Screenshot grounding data
========================================================================
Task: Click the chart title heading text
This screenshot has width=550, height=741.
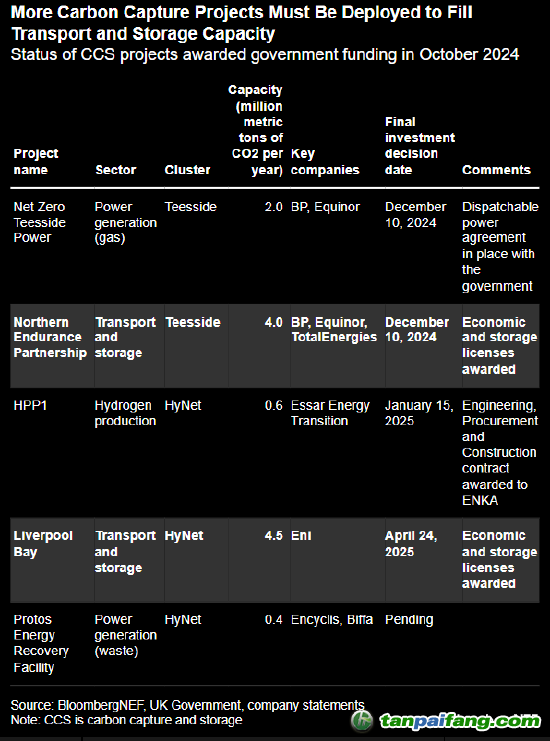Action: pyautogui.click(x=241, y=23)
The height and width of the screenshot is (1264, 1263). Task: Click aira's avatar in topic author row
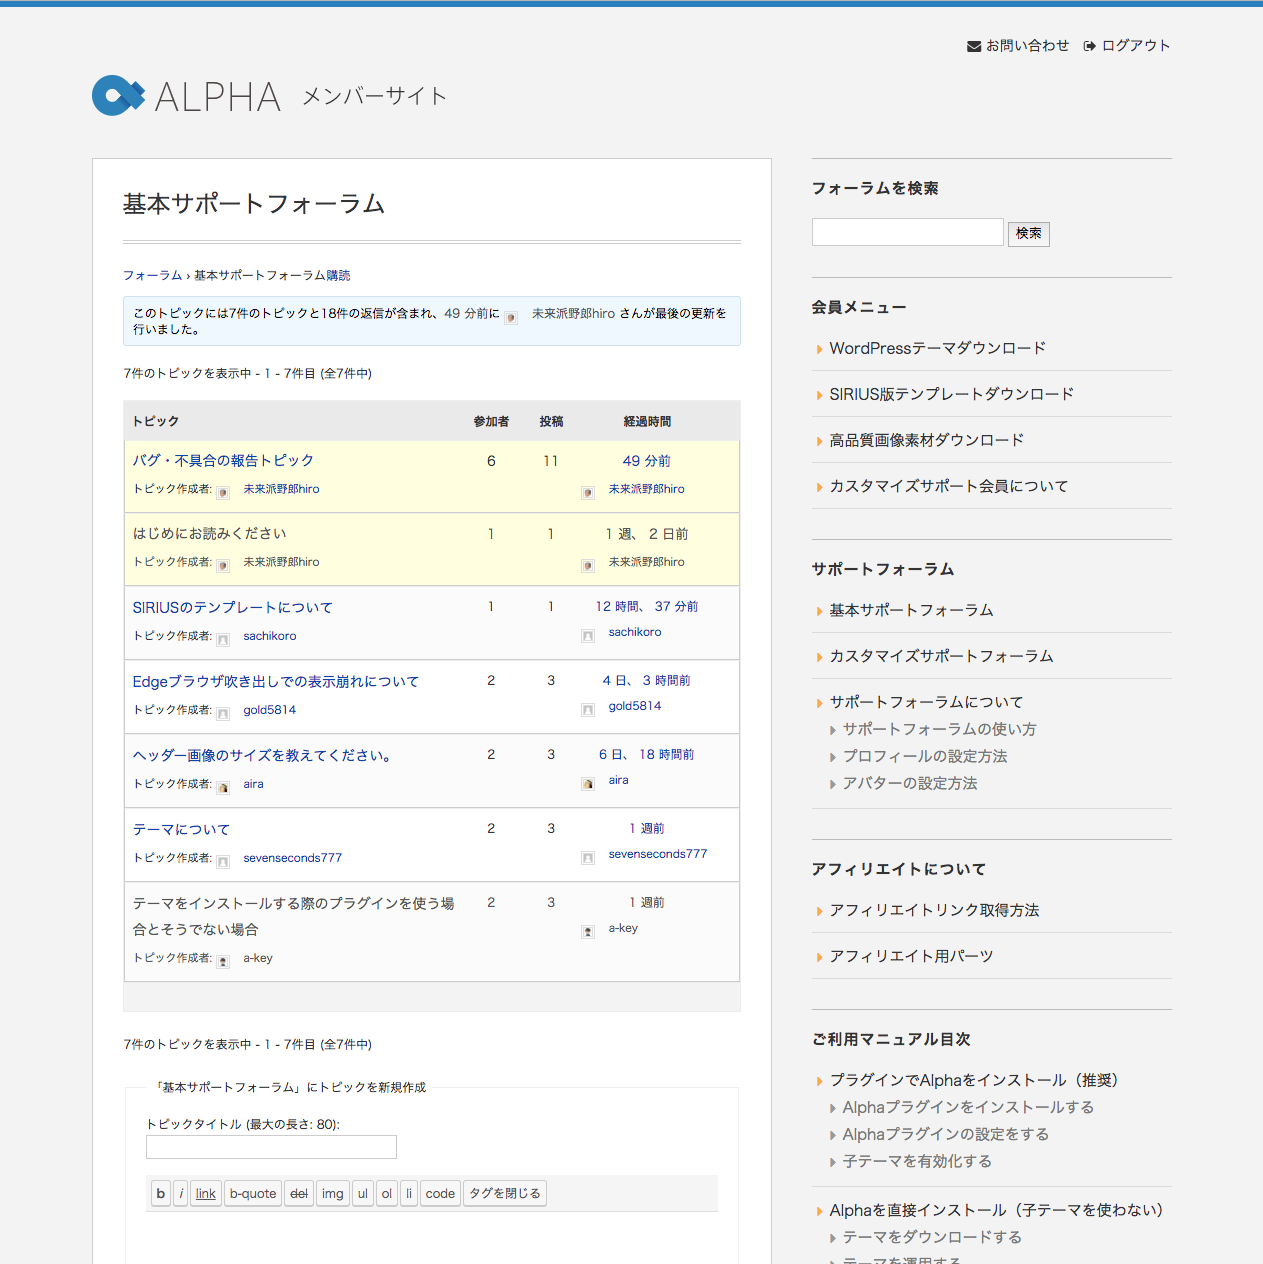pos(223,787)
========================================================================
* **About this exercise**
Please repeat every record exactly as it stands, leaving out any pictures.

* **Task output**
Task: Click the chart title heading text
This screenshot has width=550, height=741.
Action: pyautogui.click(x=241, y=23)
The height and width of the screenshot is (1264, 1263). Task: Click aira's avatar in topic author row
pos(223,787)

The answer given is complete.